İnsanın erotik yönünü olduğu kadar, metafiziksel, ruhsal ve ahrete yönelik düşünce, özlem ve hayal etme kaygılarını esastan inceleyen düşün gücü, bu alanlarda yapılmış araştırmalardan çok sonra ve ilk olarak 18. yüzyıl felsefe araştırmaları ile, “eros”a tümüyle karşıt olan sevgiyi ve güzelliği algılayabilme gücünü, gerçek duygulanışın kaynağı olarak nitelemiştir; ve insan yaşamında ulaşılabilmesi, hattâ sadece yaklaşılabilmesi bile güç olan bu en ileri aşamaya, yani duygulanışın esas konusu olan sevgiye ve güzelliğe, beden ile aklın ve ruhun ancak ortak bileşimiyle ve yerine göre hikmetin de katkısıyla yaklaşılabileceği ve insanı gerçek özgürlüğe götürecek olan yolun bu yol olacağı felsefesinde, Doğuda da Batıda da çoğunlukla birleşilmiştir.
Günümüzde ise, insanlararası ilişkilerde, bireye ve topluma olumlu yolda düzen getiren güçlerin en değerlisi olarak tanıtılmasına çalışılan ahlâkın, amaca uyarlıktan, yararlıdan, hattâ hoşa giden şeylerin tümünden çok daha üstün tutulmasını öngören felsefenin, her şeye rağmen eriştiği zirveyi az çok korumaya devam ettiği ve devam edebileceği düşünülebilir.
İnsanlar arasında iyiyi, doğruyu ve güzeli gereğince tanıma, arama, bulma, tanıtma ve değerlendirme isteğinin (yani Saf-İsteğin) artmasıyladır ki, her şeyin içyüzünü anlayabilme, ya da gerçeğe az çok yaklaşabilme olanağı elde edilebilmiştir; ve bu tür olgular arasında, bireyin ve toplumun olumlu yolda etkilenmesinde, kişinin, eşyanın, olay ve eylemlerin neden olduğu sorunların çözümlenebilmesine yardımcı olan tek araç ise, simgesel gücünün geçerli yorum ve yargılara ışık tutması bakımından sahip olduğu üstünlükle, sadece ve sadece SANATtır; ve bu konuya hemen herkesin dikkatle eğilip bir şeyler öğrenmeye çalışmasında olağanüstü yarar vardır.
Buraya kadar yapılan araştırma ve incelemeler de gösteriyor ki, dünyanın önemli ve anlamlı yönlerini, yaşamı gereğince değerlendirebilme bakımından saptayabilen tek varlık, insandır; ve ondaki özü ve cevheri her şeyiyle oluşturan ana-kaynak ise, gene onun benliğinde üslenen kendi Mikrokosmos’u, yani kendi içinde var olan kendi küçük-evren’idir.
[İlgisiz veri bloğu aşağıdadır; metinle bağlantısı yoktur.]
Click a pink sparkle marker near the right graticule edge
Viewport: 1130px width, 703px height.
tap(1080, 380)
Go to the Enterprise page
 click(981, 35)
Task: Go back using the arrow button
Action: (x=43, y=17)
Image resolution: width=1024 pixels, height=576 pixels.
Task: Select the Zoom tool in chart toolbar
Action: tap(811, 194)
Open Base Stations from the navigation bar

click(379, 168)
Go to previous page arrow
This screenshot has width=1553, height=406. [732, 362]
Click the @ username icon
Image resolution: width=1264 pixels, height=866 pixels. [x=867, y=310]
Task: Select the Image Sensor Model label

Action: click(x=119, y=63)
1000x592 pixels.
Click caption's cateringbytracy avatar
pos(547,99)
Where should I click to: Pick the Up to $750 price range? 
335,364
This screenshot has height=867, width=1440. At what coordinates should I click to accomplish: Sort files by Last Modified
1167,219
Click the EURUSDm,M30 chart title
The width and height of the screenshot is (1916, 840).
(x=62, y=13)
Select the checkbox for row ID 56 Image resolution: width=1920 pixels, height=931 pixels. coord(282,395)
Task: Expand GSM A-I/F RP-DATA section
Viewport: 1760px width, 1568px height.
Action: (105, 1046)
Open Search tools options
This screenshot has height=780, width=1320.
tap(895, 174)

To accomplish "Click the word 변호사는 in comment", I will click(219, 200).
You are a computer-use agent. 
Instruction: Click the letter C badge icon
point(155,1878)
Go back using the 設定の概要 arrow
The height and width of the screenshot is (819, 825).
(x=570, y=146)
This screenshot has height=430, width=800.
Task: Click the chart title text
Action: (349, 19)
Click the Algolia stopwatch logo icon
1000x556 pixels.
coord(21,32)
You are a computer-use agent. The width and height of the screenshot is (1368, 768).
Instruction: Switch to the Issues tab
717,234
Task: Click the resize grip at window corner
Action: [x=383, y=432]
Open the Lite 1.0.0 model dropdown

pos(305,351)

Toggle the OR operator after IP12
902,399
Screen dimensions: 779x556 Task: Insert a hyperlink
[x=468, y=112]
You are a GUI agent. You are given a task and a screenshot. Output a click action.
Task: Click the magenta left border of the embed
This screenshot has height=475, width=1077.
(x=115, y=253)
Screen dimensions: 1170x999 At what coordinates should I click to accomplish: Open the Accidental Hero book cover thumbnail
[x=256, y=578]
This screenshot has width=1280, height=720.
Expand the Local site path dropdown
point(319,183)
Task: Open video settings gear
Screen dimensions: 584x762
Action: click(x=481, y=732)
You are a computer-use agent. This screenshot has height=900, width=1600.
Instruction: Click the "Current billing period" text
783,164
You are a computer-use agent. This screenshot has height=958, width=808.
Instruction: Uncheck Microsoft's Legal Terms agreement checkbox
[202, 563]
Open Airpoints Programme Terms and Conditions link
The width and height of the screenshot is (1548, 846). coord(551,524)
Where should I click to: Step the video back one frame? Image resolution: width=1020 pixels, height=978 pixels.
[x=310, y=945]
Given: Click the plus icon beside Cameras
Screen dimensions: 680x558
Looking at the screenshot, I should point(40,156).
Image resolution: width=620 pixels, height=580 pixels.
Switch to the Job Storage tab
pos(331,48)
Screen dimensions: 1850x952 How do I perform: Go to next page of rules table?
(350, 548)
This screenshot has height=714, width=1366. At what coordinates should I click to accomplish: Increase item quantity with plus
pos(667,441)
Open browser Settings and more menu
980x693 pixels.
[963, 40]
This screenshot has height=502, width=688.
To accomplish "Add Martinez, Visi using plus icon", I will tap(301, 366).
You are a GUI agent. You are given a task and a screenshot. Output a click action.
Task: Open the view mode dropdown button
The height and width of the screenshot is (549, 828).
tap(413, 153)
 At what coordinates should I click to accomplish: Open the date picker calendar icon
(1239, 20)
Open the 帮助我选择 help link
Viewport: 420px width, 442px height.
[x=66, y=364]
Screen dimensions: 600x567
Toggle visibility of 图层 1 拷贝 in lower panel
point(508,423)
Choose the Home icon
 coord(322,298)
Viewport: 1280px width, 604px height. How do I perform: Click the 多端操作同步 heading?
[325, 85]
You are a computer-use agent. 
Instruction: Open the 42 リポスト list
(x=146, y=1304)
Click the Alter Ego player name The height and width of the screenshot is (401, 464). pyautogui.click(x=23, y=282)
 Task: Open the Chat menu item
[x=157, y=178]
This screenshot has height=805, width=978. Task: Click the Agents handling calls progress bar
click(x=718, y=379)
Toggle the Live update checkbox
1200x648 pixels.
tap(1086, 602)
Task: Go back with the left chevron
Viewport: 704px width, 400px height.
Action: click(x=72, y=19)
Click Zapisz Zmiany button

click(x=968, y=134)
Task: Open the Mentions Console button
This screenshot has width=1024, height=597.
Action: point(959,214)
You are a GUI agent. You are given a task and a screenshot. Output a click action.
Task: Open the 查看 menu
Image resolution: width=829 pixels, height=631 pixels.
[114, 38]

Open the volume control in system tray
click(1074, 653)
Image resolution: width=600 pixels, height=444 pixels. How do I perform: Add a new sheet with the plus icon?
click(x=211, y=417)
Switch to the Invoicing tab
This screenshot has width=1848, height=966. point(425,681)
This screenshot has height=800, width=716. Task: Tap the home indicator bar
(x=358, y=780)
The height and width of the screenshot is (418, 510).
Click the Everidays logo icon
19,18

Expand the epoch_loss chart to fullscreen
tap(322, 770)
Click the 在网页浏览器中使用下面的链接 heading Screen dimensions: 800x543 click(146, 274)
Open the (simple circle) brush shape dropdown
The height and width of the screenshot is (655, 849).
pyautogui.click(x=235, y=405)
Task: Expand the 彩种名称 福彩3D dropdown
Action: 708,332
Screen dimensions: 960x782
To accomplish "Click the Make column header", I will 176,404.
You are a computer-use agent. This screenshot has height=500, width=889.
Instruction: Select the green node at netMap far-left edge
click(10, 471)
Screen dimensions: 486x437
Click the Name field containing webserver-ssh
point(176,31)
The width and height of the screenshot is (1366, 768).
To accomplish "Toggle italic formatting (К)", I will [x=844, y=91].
Yerinde değerlendirilmiş olduğu şüphe götürmeyen “mikrokosmos” terimi ise, antik dönemlerin Milattan sonraki en son filozoflarından Romalı devlet adamı Boethius (480-524) zamanından beri, insanoğlunun iç âlemini niteleme yolunda sık sık kullanılmıştır; ve kullanılmaya devam edilmektedir.
İnsanın ne olduğunu ve onun dünyadaki yerini, hattâ onun uğraşçı, yani felsefe terimiyle “fonctionnaire” [işlevsel] yönünü araştırmaya ehil olan bilim dalı ise Felsefî-Antrolopoloji’dir; onun içindir ki felsefe, insandaki bilinç gücünü, Goethe’nin (1749-1832) dediği gibi, “…Oluşturuculuk uğraşı içinde var oluş!...” olarak nitelemiştir. Felsefenin tanımlamaya çalıştığı herhangi bir uğraşı üstlenen insan anlamına gelen “fonctionnaire” terimi ise, işi gücü, uğraşlar yükümlenmeyi sürdürme yolundaki kişi anlamına gelmektedir.
Ben de bu araştırma ve incelememde, insanın tüm insanlığa yönelen “fonctionnaire”lik vasfını açıklayabilmenin çabası içinde, ancak bu noktaya kadar gelebilmiş bulunuyorum.